Life and Letters of Lord Macaulay eBook

George Otto Trevelyan
This eBook from the Gutenberg Project consists of approximately 553 pages of information about Life and Letters of Lord Macaulay.

Life and Letters of Lord Macaulay eBook

George Otto Trevelyan
This eBook from the Gutenberg Project consists of approximately 553 pages of information about Life and Letters of Lord Macaulay.

My dear Mother,—­I entreat you to entertain no apprehensions about my health.  My fever, cough, and sore-throat have all disappeared for the last four days.  Many thanks for your intelligence about poor dear John’s recovery, which has much exhilarated me.  Yet I do not know whether illness to him is not rather a prerogative than an evil.  I am sure that it is well worth while being sick to be nursed by a mother.  There is nothing which I remember with such pleasure as the time when you nursed me at Aspenden.  The other night, when I lay on my sofa very ill and hypochondriac, I was thinking over that time.  How sick, and sleepless, and weak I was, lying in bed, when I was told that you were come!  How well I remember with what an ecstasy of joy I saw that face approaching me, in the middle of people that did not care if I died that night except for the trouble of burying me!  The sound of your voice, the touch of your hand, are present to me now, and will be, I trust in God, to my last hour.  The very thought of these things invigorated me the other day; and I almost blessed the sickness and low spirits which brought before me associated images of a tenderness and an affection, which, however imperfectly repaid, are deeply remembered.  Such scenes and such recollections are the bright half of human nature and human destiny.  All objects of ambition, all rewards of talent, sink into nothing compared with that affection which is independent of good or adverse circumstances, excepting that it is never so ardent, so delicate, or so tender as in the hour of languor or distress.  But I must stop.  I had no intention of pouring out on paper what I am much more used to think than to express.  Farewell, my dear Mother.

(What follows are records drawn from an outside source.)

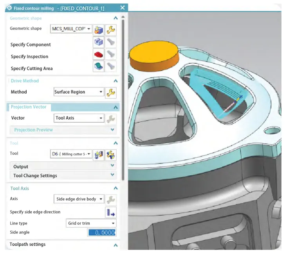
Task: Expand the Projection Preview section
Action: click(112, 130)
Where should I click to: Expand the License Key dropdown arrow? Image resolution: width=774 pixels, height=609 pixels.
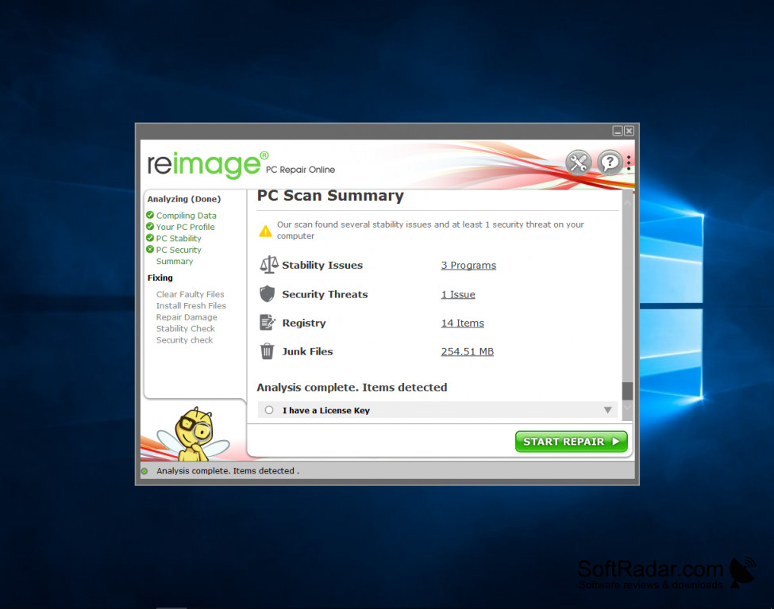(607, 410)
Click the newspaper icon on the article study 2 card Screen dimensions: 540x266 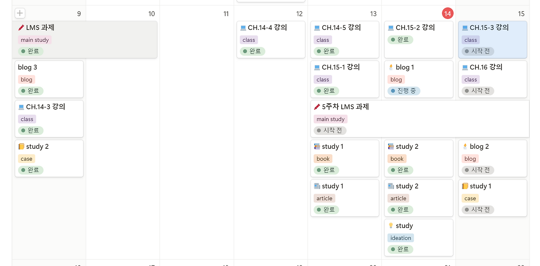coord(391,186)
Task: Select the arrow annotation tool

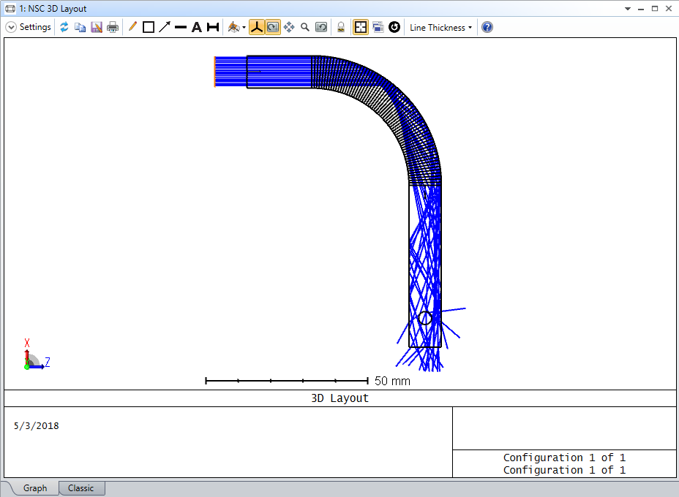Action: 165,27
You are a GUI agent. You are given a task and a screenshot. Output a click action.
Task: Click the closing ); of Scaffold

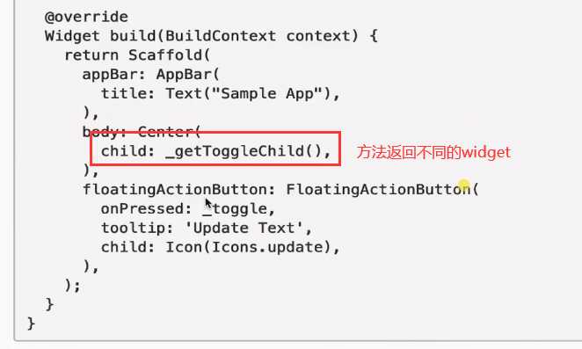point(72,286)
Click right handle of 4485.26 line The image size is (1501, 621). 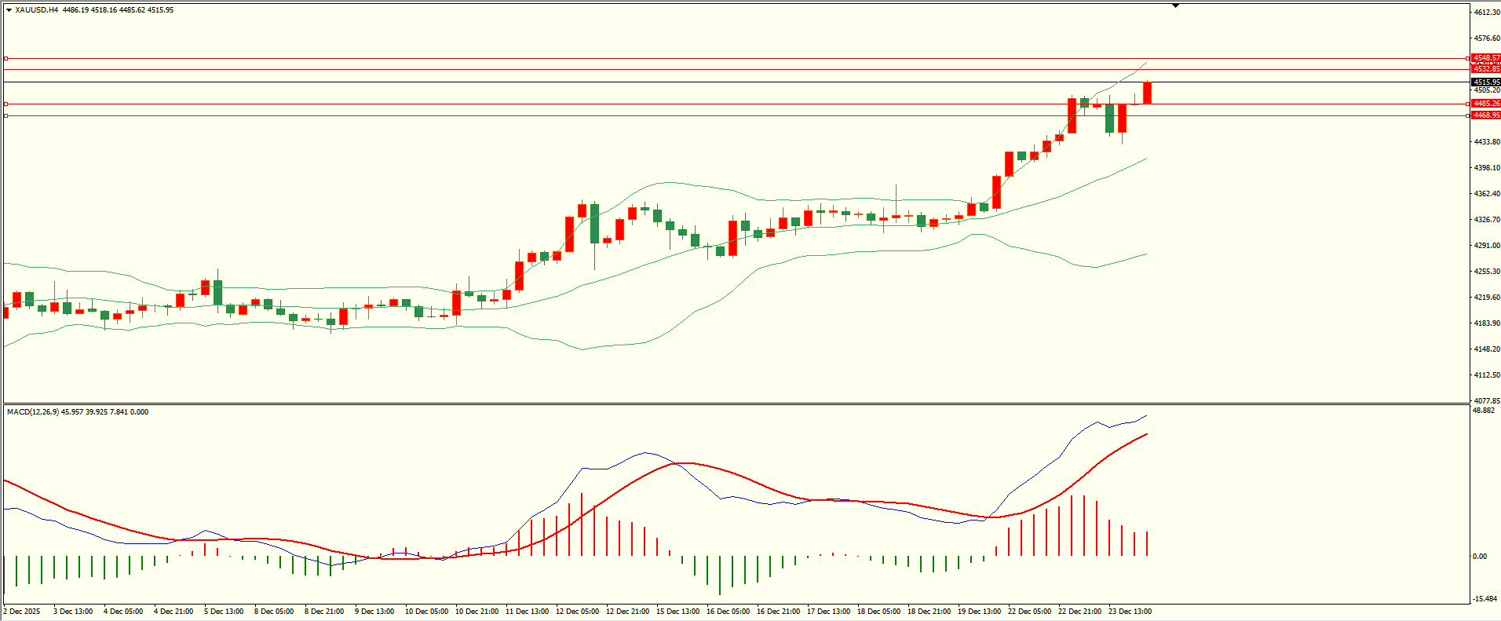(x=1468, y=104)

Ever yours affectionately,

T.B.  Macaulay.

Macaulay liked Cambridge too well to spend the long vacation elsewhere except under strong compulsion; but in 1821, with the terrors of the Mathematical Tripos already close at hand, he was persuaded into joining a reading party in Wales with a Mr. Bird as tutor.  Eardley Childers, the father of the statesman of that name, has preserved a pleasant little memorial of the expedition.

To Charles Smith Bird, Eardley Childers, Thos.  B. Macaulay,
William Clayton Walters, Geo. B. Paley, Robert Jarratt, Thos. 
Jarratt, Edwin Kempson, Ebenezer Ware, Wm. Cornwall, John
Greenwood, J. Lloyd, and Jno.  Wm. Gleadall, Esquires.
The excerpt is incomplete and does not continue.